From here, we can continue inserting additional Strings, building up our Set. Below, we have inserted the Strings “same” and “sap”:

But wait! How do we know which words are actually contained in our set? After all, if we only think of words as being in the Trie if they end with a node with no children, then we have lost our String “sam”. If we solve this issue by considering each node in the Trie to designate a String, we suddenly have unexpected Strings in our Set (“s” and “sa”). To fix this issue, we add another piece of information to each node: a flag which lets us know whether we have reached the end of a word. Now, our Trie will look something like this:

At this point, if we want to search for Strings which are contained within the Trie, we can simply look for the appropriate node for each letter as we trace through the Trie.
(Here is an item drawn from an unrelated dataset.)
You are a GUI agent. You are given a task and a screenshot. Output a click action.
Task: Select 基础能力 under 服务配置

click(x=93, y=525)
If we ever cannot find the next node, we know that the word is not contained. We also know that if we have gone through all of our letters and arrived at a node that exists, we should still check this “flag” to be sure that the word was actually stored in the Trie.

Now that we have covered the basic idea of a Trie used as a Set, think about how we could turn this Set (of Strings) into a Map (which maps a String to another Object) with a simple change.
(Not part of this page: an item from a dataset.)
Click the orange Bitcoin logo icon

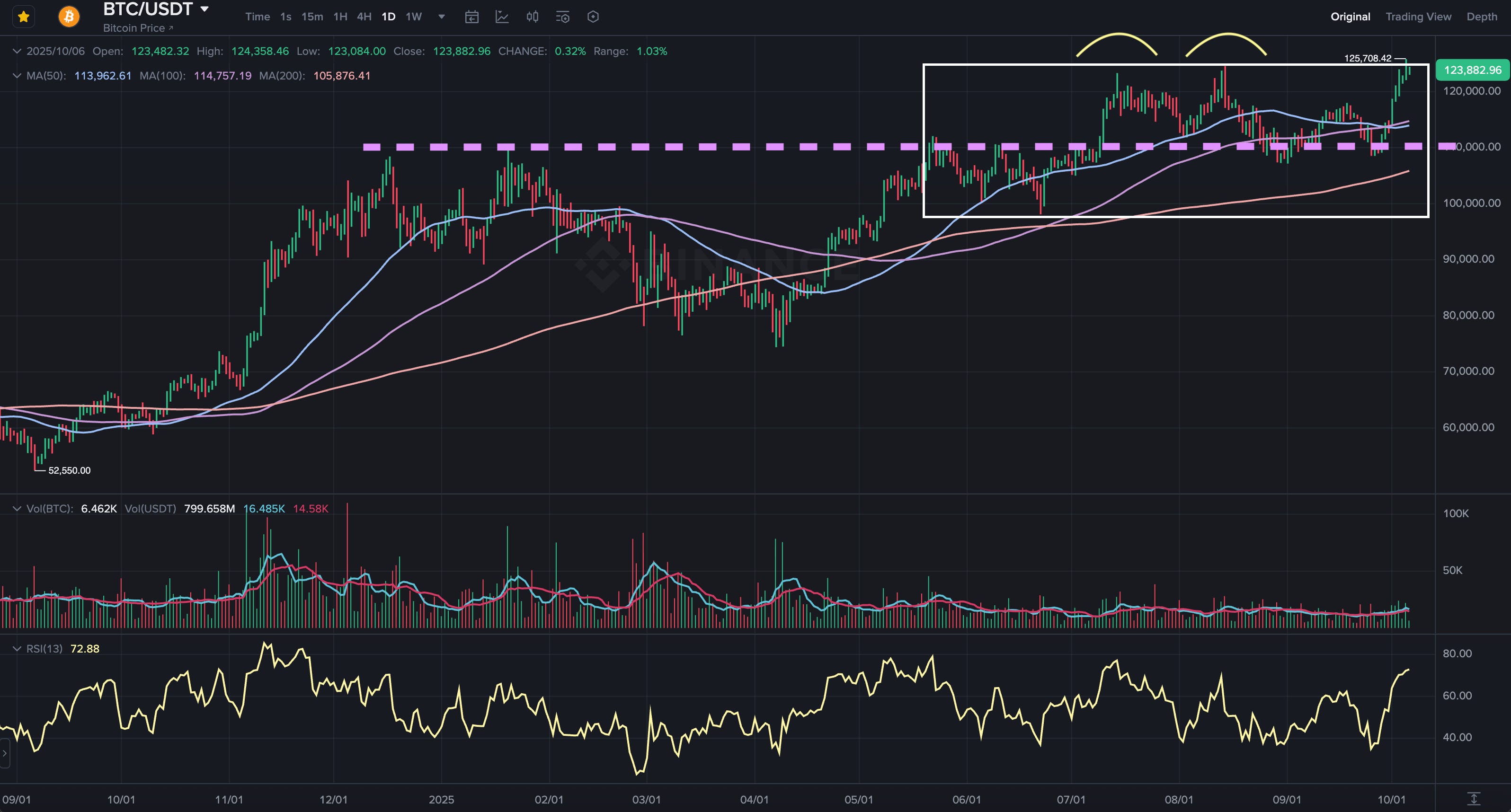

One question we have not yet answered is how to properly store the children for each of our nodes. If we know the size of our alphabet, it seems reasonable that we can just store an array that is as long as our alphabet in each node, allowing us to enumerate each letter in our alphabet and store a link to the appropriate child. However, you might see why this would be inefficient; most of our array will likely be empty, as most Strings obey some set of “spelling rules” and certain combinations of letters are much more likely than others (think about how many words start with “an” vs how many words start with “qx”). To account for this, we might want to be more clever with our child-tracking in our nodes. Consider using a BST or HashTable as potential ways of keeping track of a node’s children, while considering the pros and cons for each (compare to each other, as well as to our initial array idea).

Worksheet 2: Tries

Now that you have an idea of how Tries are structured, take the time to complete this worksheet exercise. After you’re done, it’s your turn to implement your own Trie from scratch!

Exercise: MyTrieSet

Create a class MyTrieSet that implements the TrieSet61BL interface using a Trie as its core data structure. You must do this in a file named MyTrieSet.java. Your implementation is required to implement all of the methods given in TrieSet61BL except for longestPrefixOf and add. For longestPrefixOf you should throw an UnsupportedOperationException. For add please copy and paste the following code if you choose not to implement it yourself:

@Override public void add(String key) { if (key == null || key.length() < 1) { return; } Node curr = root; for (int i = 0, n = key.length(); i < n; i++) { char c = key.charAt(i); if (!curr.map.containsKey(c)) { curr.map.put(c, new Node(c, false)); } curr = curr.map.get(c); } curr.isKey = true; }

The following resources might prove useful:

You can test your implementation using the TestMyTrieSet class. If you fail tests, we recommend creating a very short main method and using the visualizer, e.g.

public static void main(String[] args) {
        MyTrieSet t = new MyTrieSet();
        t.add("hello");
        t.add("hi");
        t.add("help");
        t.add("zebra");
}

Deliverables

  • Complete the NaivePointSet, KDTree, and TrieSet.
  • Turn in the worksheet to your TA by the end of Monday’s lab.
  • Fill out the week 6 reflection to get the secret word and put it in magic_word.txt.